The $3.3 million effort was to build the platform, equip it with the latest wind testing technology, support three years of research and provide the buoy for other lake-related studies. The floating platform will be dedicated at a GVSU ceremony on the Muskegon Channel at …

... more [truncated due to possible copyright]

MUSKEGON — How state funding for Grand Valley State University's Lake Michigan research platform is mixed up with the loss of emergency heating assistance for low-income citizens is a Lansing mystery.

But as the wind assessment research buoy was delivered this week to the Grand Trunk dock of Andre Inc. on Muskegon Lake, university officials have learned that the funding source for a majority of the research has been eliminated by a Michigan Court of Appeals decision.

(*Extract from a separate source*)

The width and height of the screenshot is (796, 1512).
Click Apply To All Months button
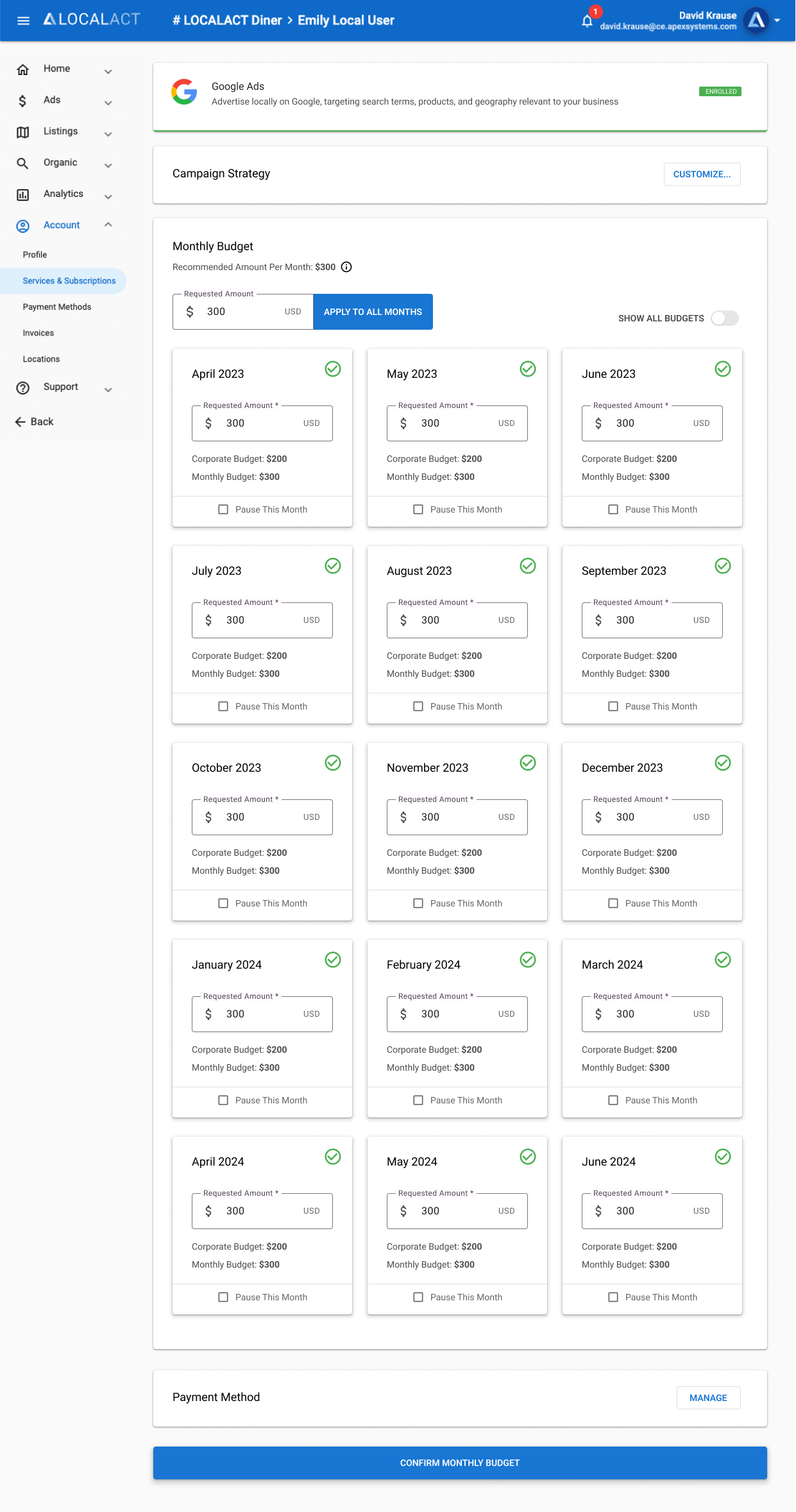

The $3.3 million effort was to build the platform, equip it with the latest wind testing technology, support three years of research and provide the buoy for other lake-related studies. The floating platform will be dedicated at a GVSU ceremony on the Muskegon Channel at the National Oceanographic and Atmospheric Administration Lake Michigan Field Station at 11 a.m. Oct. 7.

The state, through the Michigan Public Service Commission, drew $1.3 million out of its Low Income and Energy Efficiency Fund to support the wind energy research. GVSU and its research partners from the University of Michigan and Wisconsin Energy used the state funds as a match for a $1.4 million grant from the U.S. Department of Energy.

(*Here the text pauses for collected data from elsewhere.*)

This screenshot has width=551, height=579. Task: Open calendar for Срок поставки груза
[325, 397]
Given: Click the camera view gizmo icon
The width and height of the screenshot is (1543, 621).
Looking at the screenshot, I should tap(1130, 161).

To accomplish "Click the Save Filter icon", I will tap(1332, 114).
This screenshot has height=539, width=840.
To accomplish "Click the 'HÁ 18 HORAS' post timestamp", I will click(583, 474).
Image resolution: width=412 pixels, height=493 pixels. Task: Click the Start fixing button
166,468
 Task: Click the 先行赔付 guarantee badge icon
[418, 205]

The courts earlier this summer ruled that the Public Service Commission did not have legislative authority in the latest Michigan energy law to fund the Low Income and Energy Efficiency Fund nor grant money from it. Along with 95,000 low-income Michigan citizens receiving help from the $60 million in annual heating assistance, GVSU would lose its wind research grant, university officials said.

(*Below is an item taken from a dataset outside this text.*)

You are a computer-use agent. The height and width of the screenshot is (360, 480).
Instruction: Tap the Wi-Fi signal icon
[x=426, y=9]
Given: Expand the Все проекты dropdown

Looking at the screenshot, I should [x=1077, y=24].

The state's Low Income and Energy Efficiency Fund — designed to provide emergency heating and conservation assistance for low-income citizens — has been funded through a surcharge on all Consumers Energy and DTE Energy public utility customers in the state. The Public Service Commission also used the fund to support research into new energy technologies such as offshore wind turbine developments on the Great Lakes.

“We would not be where we are at today without the state grant,” said Arn Boezaart, head of the GVSU Michigan Alternative and Renewable Energy Center in Muskegon. “It was critical for the match to our federal grant.”

Federal money has been used to buy the platform manufactured by AXYS Technologies of British Columbia, Canada, and the laser wind analysis equipment from Catch the Wind Inc. of Virginia.

The project budget will allow the platform to be tested on the east end of Muskegon Lake and set out four miles offshore from the Nugent Sand property in Lake Michigan this fall, Boezaart said.

The platform will be taken off the lake and stored during winter when ice on Lake Michigan could damage the testing equipment, Boezaart said. As for next spring, when the platform is to be placed at mid-lake just north of a line from Muskegon to Milwaukee, GVSU and its research partners need to secure new funds for the ongoing research, he said.

In the meantime, university officials are attempting to continue the state grant funding while the Michigan Supreme Court hears the case against the Public Service Commission that was brought by an association of the largest industrial electric users in Michigan. GVSU and its research partners will seek other state or private sources of funding in the coming months, Boezaart said.

“It is our expectation that all parties who have committed funds to support this complex and important project that represents significant economic development opportunity for the state of Michigan will honor their commitments, obligations and contracts,” GVSU Counsel Thomas Butcher wrote to officials in the Michigan Department of Licensing and Regulatory Affairs.